Problem: Locate the line bearing "Task: Click the page info icon in address bar" in the material below, then reproduce it and each following line up to and including the line bearing "Viewport: 1512px width, 811px height.".

The data:

= Beginning of Section =

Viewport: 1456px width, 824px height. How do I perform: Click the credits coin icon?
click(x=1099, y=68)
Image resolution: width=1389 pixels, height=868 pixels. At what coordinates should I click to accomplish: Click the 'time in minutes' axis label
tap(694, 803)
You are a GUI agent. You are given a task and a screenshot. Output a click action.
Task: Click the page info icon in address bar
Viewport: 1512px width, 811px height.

= End of Section =
= Beginning of Section =

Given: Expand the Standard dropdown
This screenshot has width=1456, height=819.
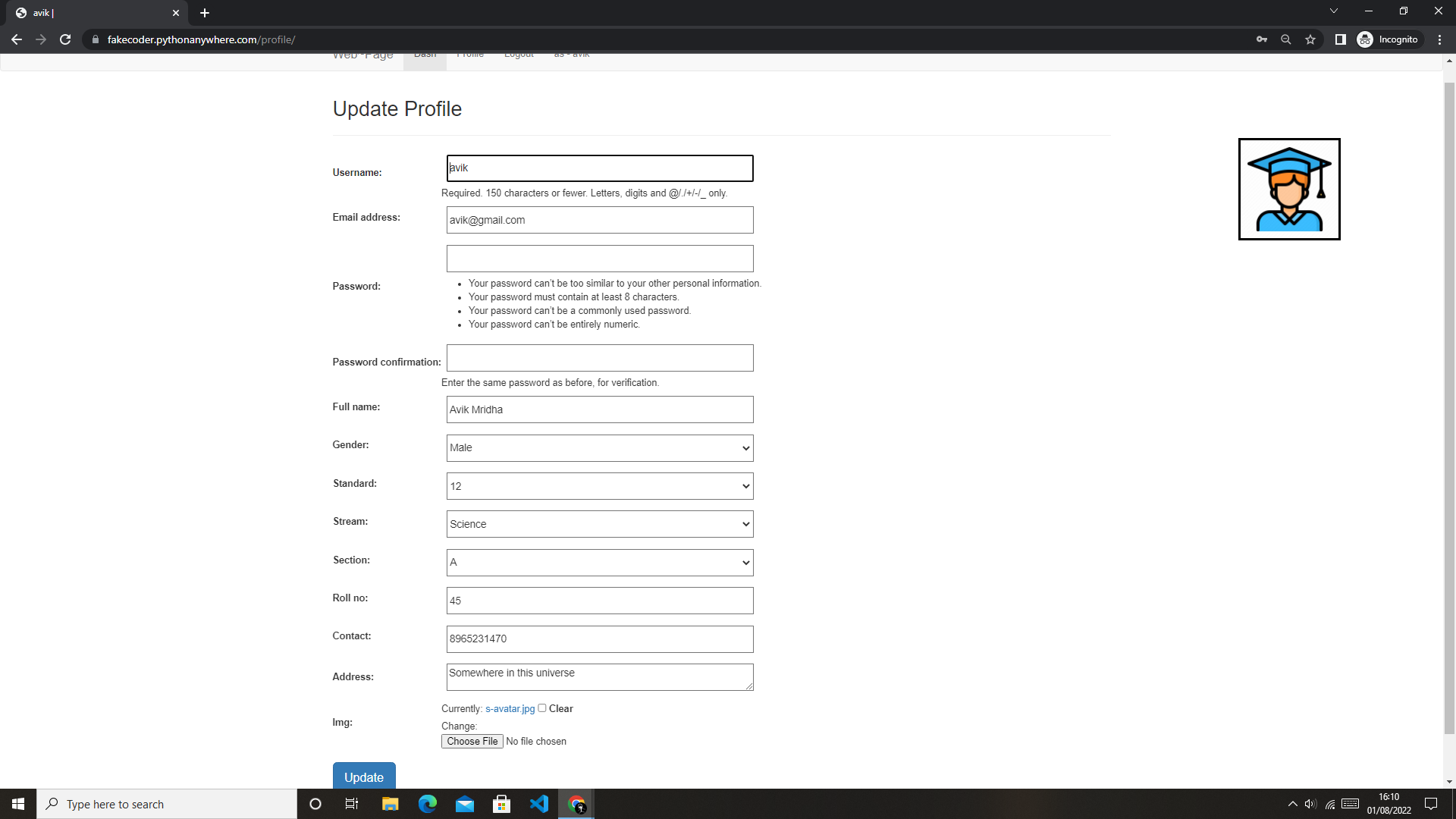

= End of Section =
= Beginning of Section =

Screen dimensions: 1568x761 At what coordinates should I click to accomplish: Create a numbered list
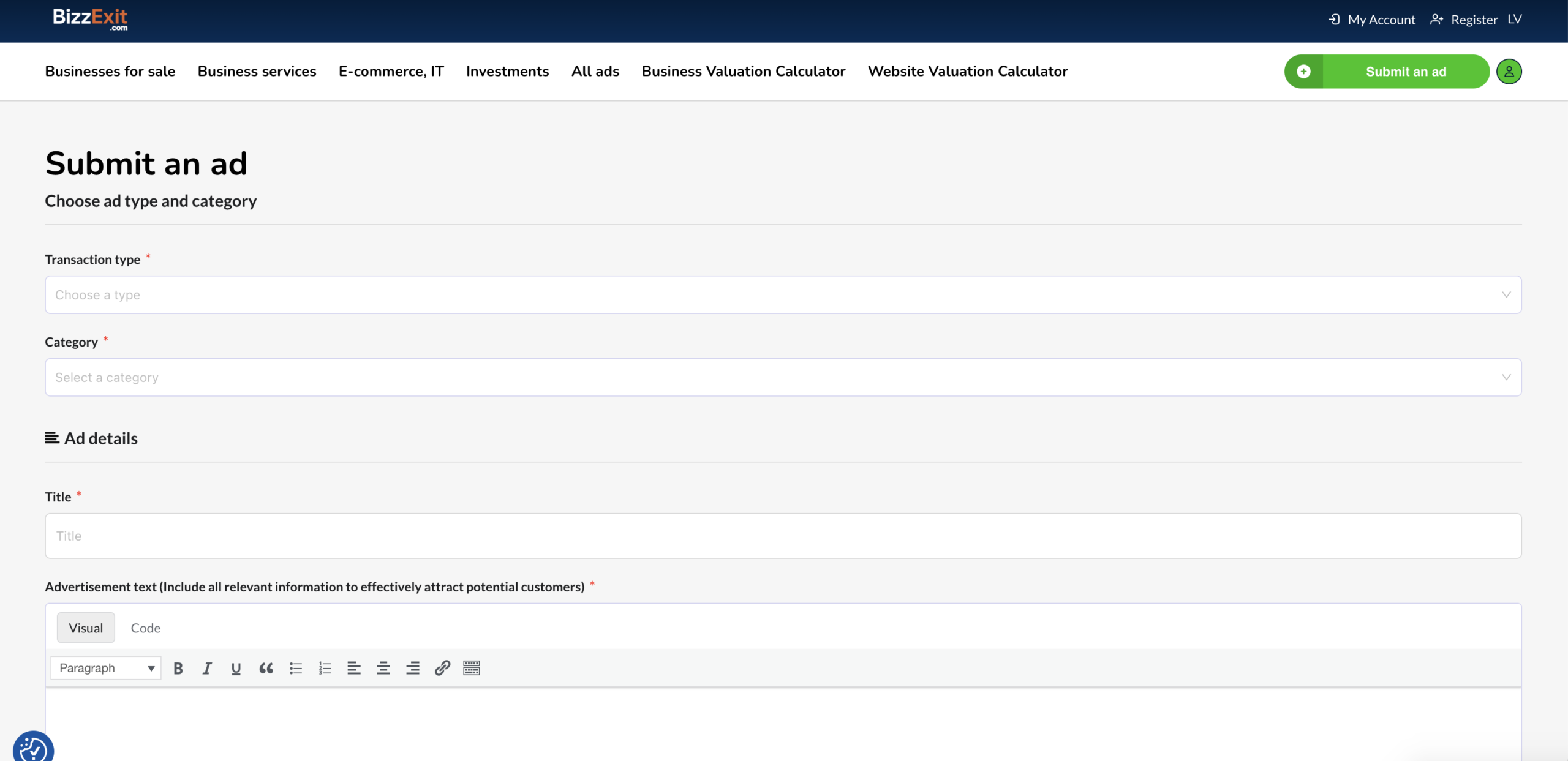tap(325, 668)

= End of Section =

Output of the task:
Task: Click the page info icon in address bar
Viewport: 1512px width, 811px height.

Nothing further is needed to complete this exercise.